There are statistical formulas for calculating sample size, but a good rule of thumb to follow is that with 250 responses, you can be 90% confident that your results will vary no more than +10%. This rule of thumb is valid in any medium — online or offline. For example, if you test 25,000 emails and you get a 1% response rate, that’s 250 responses. Similarly, if you buy 250,000 impressions for an online ad and you get a 0.1% response rate, you get 250 responses. That means you can be 90% confident that (all things held equal) you will get between 0.9% and 1.1% in the email rollout, and between 0.009% and 0.01%, with a continuation of the same ad in the same media. (Older editions of Ed Nash’s "Direct Marketing — Strategy, Planning, Execution" contain charts that you can reference at different sample sizes and response rates).

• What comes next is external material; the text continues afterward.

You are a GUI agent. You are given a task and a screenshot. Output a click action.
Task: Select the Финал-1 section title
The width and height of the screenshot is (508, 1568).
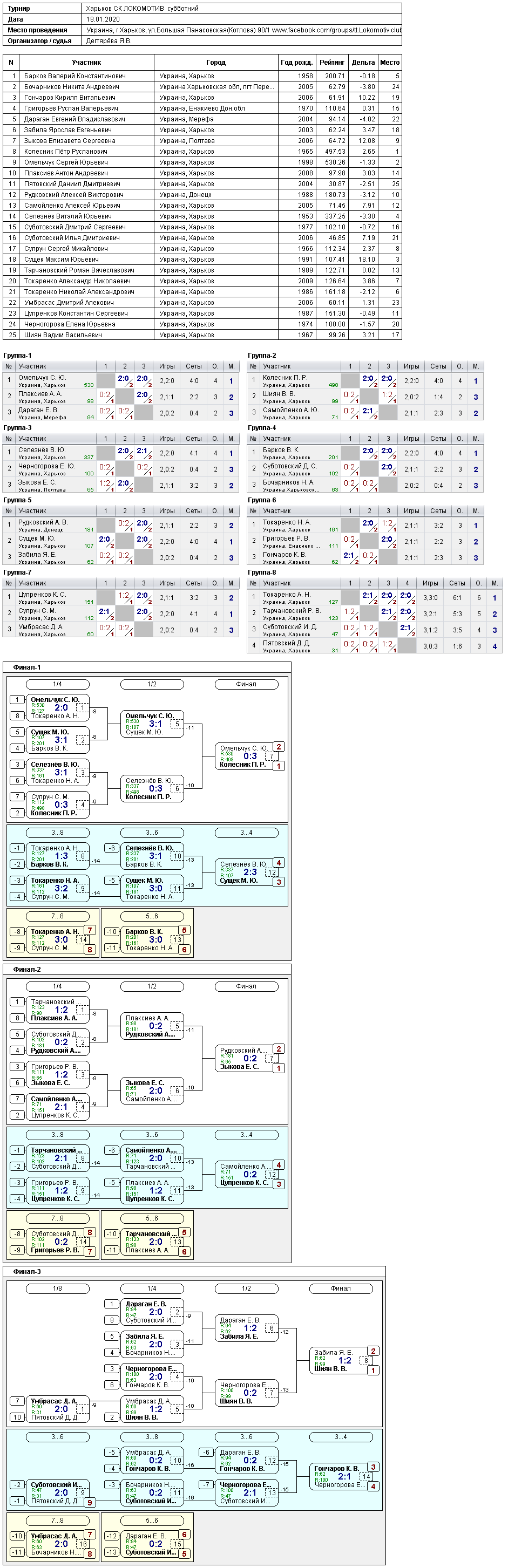tap(27, 667)
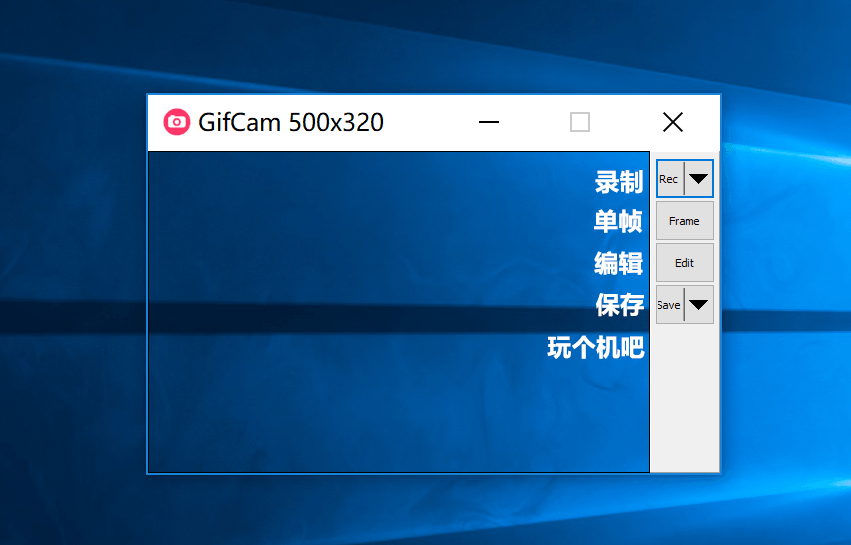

A smaller number of responses will result in a reduced confidence level or increased variance. For example, with a test size of 10,000 emails and a 1% response rate (100 responses), your variance at a 90% confidence level would be 16%, rather than 10%. That means you can be 90% confident that you’ll get between 0.84% and 1.16% response rate — with all things being held equal. Any response within that range could have been the result of variation within the sample.
Marketers are not alone in using their gut rather than statistics to determine sample sizes. Nobel Laureate Daniel Kahneman confesses in his book "Thinking, Fast and Slow":
“Like many research psychologists, I had routinely chosen samples that were too small and had often obtained results that made no sense … the odd results were actually artifacts of my research method. My mistake, was particularly embarrassing because I taught statistics and knew how to compute the sample size that would reduce the risk to an acceptable level. But I had never chosen a sample size by computation. Like my colleagues, I had trusted tradition and my intuition in planning my experiments and had never thought seriously about the issue.”
The most important takeaway here is that the validity of a test is not tied to the size of the sample itself, but rather to the number of responses that you get from that sample. Choose sample sizes based on your expected response rate, not from tradition, your gut or convenience.